After a true event. About man's inhumanity to women.
If you do da, I'm open to comments and commenting on it.Been wanting to see it.
This movie is bad. The acting... eh, passable. I guess. It's hard to tell given the ghastly characters the actors were given to animate. The main character is the only one who can be called 3 dimensional, and that's only because his id hangs out in the backseat filling us in. Cheaters.
The main character is the only one with half a brain. The writer lets you know repeatedly that he's exceptionally brilliant. The usual cat-and-mouse that is the fun part of a murder mystery is completely absent. The detective has no amazing insights. She has a hunch. Yes, that's the brilliant sleuthing with which the writer has decided will entertain us. The only thing we know about the detective is that she's going through an idiotic divorce, where we're supposed to feel sorry for her for having to give up 1/60th of her networth. That's it. Oh. And there's a vapid "revelation" at the end about her life's motivations.

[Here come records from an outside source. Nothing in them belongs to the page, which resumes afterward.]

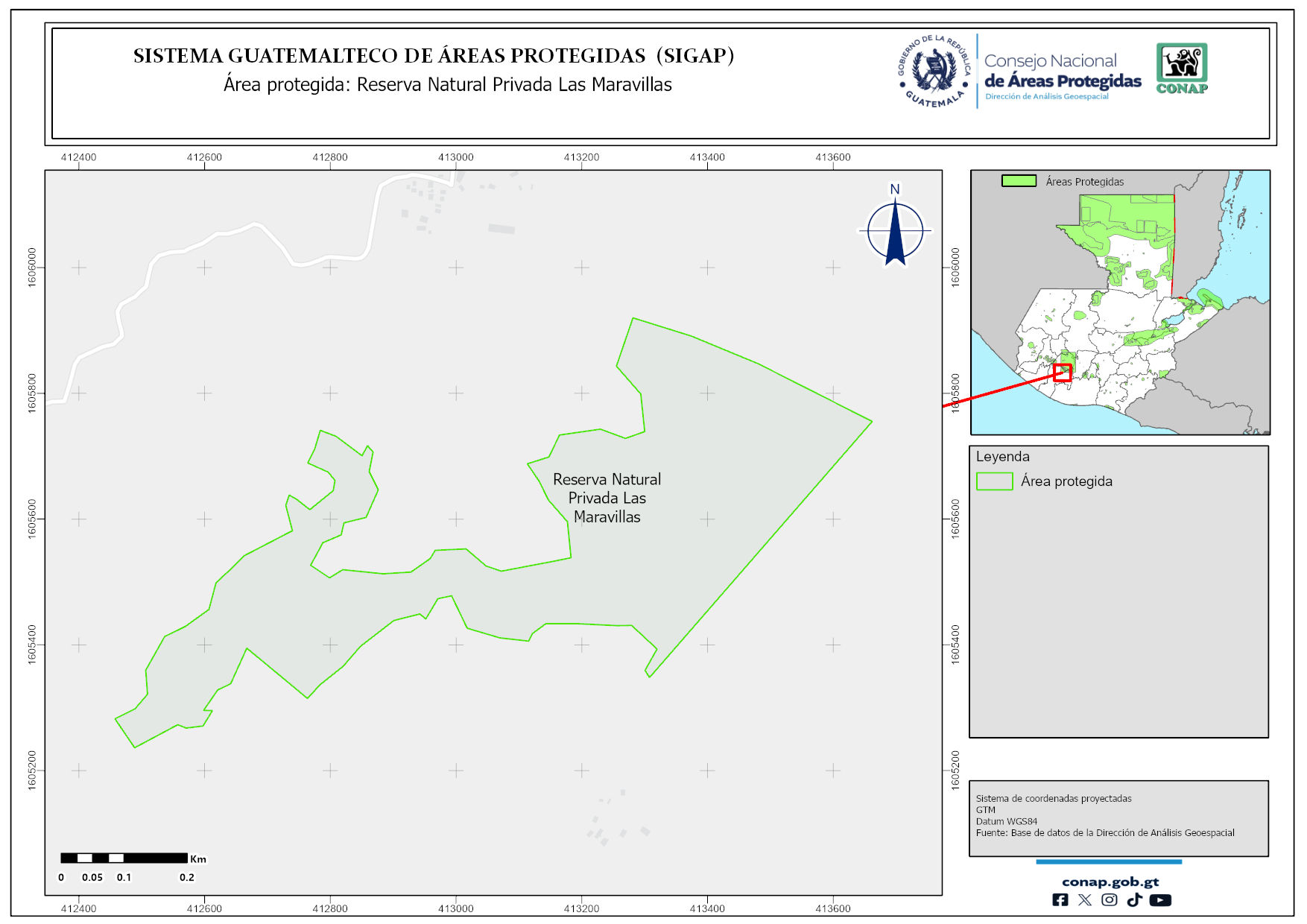Click the kilometer scale bar
The width and height of the screenshot is (1307, 924).
click(124, 858)
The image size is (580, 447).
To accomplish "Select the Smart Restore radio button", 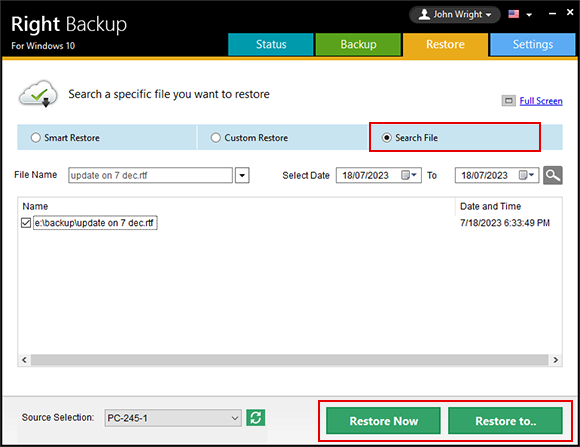I will (36, 138).
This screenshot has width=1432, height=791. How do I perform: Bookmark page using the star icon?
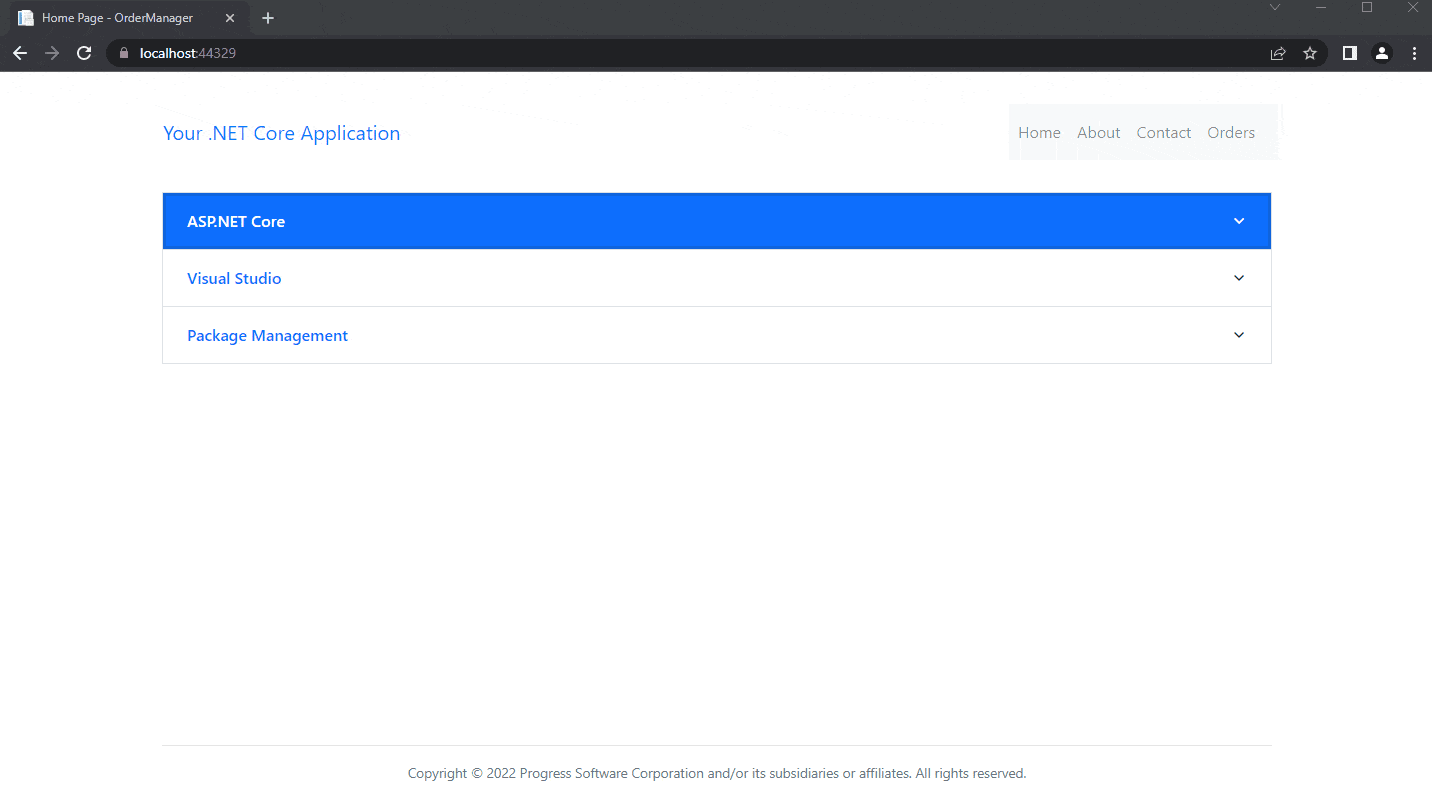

Death is never realistic. None of the victims are made to be remotely sympathetic or even human except in the sense of being human-shaped. They're just plot points. The only exceptions are a couple of people we've met just long enough to establish them as Scummy Enough To Kill.
Worst of all, he has no idea of the horror that is murder. Clearly to this writer it's an abstract idea that moves the plot along and provides some gore with which to wash it down. If you're going to do gore, go over the top and make it cartoonish, a la Sin City or any Tarantino. Then we can enjoy it. Mr. Brooks, however fails as a cartoon, and fails as a horror film. That just leaves us with thriller, and this amount of context-less blood is out of place. Chandler described Hammet as "having taken murder out of the drawing room and dumped it in the alley where it belonged". If this movie is any indication, significant backsliding has taken place.
I just saw Pi for the first time, after a blunt.
Oh dear. I am old.I've been into Pirate movies ever since I was little.. I can't wait for the Pirates 4 movie. Going to watch all 3 movies right before I watch that one.